Have you ever just assumed that everyone knows what you know? I have been cloth diapering for more than 10 years, now, and I forget that not everyone knows everything there is to know about cloth diapering. Now, I know the importance of teaching childcare providers about cloth diapers. All it takes is a few minute to convey some important information.
Last week, I learned that just because I follow my own etiquette of daycare or nursery cloth diapering and put Velcro AIO diapers in the diaper bag for church to make it easier on the nursery workers, it doesn’t mean that I should just assume that they know what to do with it.
When I went to pick Jett up from the nursery, he had the same diaper that we put on him when we left the house. In hindsight, the workers were really busy, and they should have changed him, at least once, (no excuse for that), but the experience reminded me that I really needed to educate them on the ins and outs of cloth diapering.

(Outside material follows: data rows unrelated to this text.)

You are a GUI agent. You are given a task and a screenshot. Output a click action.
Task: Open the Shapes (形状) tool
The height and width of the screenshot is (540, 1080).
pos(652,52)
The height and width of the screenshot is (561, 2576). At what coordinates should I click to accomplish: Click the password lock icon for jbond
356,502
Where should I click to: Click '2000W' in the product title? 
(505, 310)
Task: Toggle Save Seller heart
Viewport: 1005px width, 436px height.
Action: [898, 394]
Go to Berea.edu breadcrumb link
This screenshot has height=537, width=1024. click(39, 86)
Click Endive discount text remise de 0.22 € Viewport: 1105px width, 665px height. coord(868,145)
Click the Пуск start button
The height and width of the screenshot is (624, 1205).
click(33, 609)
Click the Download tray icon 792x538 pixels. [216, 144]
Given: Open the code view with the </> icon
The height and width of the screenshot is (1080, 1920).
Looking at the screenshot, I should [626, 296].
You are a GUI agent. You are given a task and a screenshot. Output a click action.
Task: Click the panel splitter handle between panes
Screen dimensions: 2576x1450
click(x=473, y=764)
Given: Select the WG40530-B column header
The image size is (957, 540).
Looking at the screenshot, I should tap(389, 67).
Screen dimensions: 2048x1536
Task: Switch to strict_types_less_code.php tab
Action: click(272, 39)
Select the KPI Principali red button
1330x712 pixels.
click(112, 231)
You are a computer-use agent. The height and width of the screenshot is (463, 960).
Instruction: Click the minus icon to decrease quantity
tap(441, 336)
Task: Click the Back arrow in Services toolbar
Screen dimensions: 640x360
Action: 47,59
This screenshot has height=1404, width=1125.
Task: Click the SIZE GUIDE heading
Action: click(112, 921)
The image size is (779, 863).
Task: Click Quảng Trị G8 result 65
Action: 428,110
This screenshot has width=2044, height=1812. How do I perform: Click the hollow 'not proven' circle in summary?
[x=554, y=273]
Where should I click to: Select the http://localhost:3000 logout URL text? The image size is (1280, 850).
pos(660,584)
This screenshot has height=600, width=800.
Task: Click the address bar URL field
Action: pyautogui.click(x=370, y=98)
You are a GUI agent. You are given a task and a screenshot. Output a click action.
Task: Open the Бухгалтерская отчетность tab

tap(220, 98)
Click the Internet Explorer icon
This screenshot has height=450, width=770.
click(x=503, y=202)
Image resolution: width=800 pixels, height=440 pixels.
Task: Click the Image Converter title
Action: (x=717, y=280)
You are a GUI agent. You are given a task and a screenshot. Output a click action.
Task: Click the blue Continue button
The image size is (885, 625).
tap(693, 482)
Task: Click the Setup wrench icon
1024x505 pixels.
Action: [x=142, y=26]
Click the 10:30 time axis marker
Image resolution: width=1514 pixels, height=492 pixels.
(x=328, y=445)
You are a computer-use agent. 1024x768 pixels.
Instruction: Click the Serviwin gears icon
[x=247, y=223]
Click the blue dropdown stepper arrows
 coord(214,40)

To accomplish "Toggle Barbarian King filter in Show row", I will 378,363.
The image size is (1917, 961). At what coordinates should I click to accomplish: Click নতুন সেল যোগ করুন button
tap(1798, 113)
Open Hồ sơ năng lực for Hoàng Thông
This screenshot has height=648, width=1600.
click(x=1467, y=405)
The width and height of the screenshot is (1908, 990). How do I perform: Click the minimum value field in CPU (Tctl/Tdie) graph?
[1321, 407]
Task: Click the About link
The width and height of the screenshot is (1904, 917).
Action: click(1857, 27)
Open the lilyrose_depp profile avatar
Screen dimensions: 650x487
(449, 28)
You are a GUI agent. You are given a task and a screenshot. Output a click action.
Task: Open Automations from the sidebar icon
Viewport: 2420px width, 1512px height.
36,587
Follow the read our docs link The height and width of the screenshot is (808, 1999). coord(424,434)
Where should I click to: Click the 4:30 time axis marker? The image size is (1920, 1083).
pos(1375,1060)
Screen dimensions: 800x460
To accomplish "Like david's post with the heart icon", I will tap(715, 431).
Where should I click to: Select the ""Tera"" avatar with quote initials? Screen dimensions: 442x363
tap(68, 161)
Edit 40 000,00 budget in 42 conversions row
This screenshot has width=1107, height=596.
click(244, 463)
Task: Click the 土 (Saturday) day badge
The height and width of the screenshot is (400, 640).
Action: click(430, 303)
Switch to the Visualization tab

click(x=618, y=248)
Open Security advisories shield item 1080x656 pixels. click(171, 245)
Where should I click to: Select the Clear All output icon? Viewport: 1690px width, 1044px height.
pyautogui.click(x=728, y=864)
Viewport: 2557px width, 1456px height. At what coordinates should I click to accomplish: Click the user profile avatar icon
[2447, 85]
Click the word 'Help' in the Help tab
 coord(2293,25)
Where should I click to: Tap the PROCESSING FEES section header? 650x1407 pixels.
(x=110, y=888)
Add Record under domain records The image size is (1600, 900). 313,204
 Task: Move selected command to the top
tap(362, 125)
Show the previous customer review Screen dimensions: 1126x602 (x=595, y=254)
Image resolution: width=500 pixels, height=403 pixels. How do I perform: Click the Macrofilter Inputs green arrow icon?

Teaching Childcare Providers About Cloth Diapers
Don’t stop at just telling your childcare provider to change your baby every 2-3 hours. Make sure they know why so that they can understand the importance. All it takes is a few quick tips! You can either tell them or print them out on a card and put with your little one’s diaper bag.
- Soaked cloth diapers will not be visible like soaked disposable diapers. The gel beads in disposable diapers are a visible sign that a diaper needs to be changed. The appearance of a cloth diaper (unless wicking or leaking) will be the same as when it’s put on the baby.
- Once the soaker pad of the cloth diaper is full, it has nowhere else to go but out. At this point, the diaper will began to leak.
- When the diaper is fully saturated, your stay dry inner fabric or stay dry liner becomes powerless, causing your baby’s bottom to be wet because the soaker fabric can no longer contain the urine. This is called compression wicking which means that when it touches the baby’s bottom (compression), because it’s full, it has to escape somewhere.
- Prolonged periods of urine against your baby’s skin can cause redness and rashes.
Just remember that knowledge is power. If you take a few moments to educate those caring for you baby about how cloth diapers work, they will make an extra effort to keep your little one’s diaper changed to protect his/her bottom.